<<<<

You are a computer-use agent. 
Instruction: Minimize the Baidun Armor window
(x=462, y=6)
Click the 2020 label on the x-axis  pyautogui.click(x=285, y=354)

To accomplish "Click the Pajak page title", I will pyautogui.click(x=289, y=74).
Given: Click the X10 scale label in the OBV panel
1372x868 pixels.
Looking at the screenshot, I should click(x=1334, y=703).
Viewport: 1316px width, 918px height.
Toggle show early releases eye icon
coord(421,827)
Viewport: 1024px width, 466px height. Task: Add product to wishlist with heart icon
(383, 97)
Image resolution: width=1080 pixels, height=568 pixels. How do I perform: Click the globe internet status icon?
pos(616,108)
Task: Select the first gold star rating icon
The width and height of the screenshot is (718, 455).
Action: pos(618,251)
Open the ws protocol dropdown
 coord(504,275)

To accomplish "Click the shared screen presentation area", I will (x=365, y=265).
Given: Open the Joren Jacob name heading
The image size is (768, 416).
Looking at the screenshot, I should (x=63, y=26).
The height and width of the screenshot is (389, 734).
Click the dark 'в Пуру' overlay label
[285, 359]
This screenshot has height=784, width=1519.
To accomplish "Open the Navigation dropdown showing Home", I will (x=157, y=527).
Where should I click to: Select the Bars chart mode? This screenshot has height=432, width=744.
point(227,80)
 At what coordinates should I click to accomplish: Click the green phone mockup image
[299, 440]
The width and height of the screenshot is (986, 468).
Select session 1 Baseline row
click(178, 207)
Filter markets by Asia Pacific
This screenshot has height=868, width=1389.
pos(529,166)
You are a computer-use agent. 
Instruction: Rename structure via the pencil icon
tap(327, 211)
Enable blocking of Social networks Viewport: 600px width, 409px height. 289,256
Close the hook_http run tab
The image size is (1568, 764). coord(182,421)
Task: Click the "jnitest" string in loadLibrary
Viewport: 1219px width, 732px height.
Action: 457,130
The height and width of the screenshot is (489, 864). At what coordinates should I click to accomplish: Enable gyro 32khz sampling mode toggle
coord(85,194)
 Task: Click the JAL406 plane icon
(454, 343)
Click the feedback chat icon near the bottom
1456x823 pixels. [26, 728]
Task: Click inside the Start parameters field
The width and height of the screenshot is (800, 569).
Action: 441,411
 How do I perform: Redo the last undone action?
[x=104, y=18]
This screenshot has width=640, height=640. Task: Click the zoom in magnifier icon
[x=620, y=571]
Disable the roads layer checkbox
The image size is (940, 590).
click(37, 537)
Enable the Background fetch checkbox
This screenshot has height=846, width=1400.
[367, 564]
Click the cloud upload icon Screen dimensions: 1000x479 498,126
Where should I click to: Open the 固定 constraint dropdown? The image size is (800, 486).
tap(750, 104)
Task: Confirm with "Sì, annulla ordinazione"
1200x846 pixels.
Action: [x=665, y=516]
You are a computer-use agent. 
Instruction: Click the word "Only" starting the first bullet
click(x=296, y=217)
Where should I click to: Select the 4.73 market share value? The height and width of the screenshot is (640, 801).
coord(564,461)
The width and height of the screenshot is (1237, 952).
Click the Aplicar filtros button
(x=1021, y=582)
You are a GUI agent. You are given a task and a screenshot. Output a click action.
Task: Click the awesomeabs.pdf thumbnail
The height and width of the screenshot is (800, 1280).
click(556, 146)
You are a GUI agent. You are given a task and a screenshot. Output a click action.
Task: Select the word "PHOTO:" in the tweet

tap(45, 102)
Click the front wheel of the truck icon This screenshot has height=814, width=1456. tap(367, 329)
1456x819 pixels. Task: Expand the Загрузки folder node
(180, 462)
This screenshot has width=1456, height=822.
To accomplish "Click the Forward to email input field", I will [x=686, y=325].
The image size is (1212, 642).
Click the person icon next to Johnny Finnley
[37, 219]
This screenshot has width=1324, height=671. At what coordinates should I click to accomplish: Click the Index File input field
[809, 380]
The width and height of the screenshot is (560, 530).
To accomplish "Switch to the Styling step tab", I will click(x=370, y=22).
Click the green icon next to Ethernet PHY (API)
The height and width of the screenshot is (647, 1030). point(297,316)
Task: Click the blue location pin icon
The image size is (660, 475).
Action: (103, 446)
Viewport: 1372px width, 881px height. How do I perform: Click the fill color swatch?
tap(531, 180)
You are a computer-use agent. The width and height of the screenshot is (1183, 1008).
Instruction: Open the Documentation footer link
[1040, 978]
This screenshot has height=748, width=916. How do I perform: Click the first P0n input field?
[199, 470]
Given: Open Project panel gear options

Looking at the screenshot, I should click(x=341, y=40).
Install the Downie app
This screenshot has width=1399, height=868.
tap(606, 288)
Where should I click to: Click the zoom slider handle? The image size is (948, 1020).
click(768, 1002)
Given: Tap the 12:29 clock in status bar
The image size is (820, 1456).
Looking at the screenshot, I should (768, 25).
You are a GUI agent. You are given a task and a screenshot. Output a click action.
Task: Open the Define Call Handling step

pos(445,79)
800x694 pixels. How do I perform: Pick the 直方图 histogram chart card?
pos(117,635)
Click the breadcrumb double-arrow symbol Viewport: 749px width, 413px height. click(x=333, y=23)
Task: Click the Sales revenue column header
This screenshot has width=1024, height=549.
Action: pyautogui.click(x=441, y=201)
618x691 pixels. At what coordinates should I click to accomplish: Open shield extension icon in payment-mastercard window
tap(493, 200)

>>>>

WHAT IS ASKED: Filter the listing above down to the lines that contain the string "zoom", treating uppercase and lowercase as different.

EXERCISE RESPONSE:
This screenshot has width=640, height=640. Task: Click the zoom in magnifier icon
Where should I click to: Click the zoom slider handle? The image size is (948, 1020).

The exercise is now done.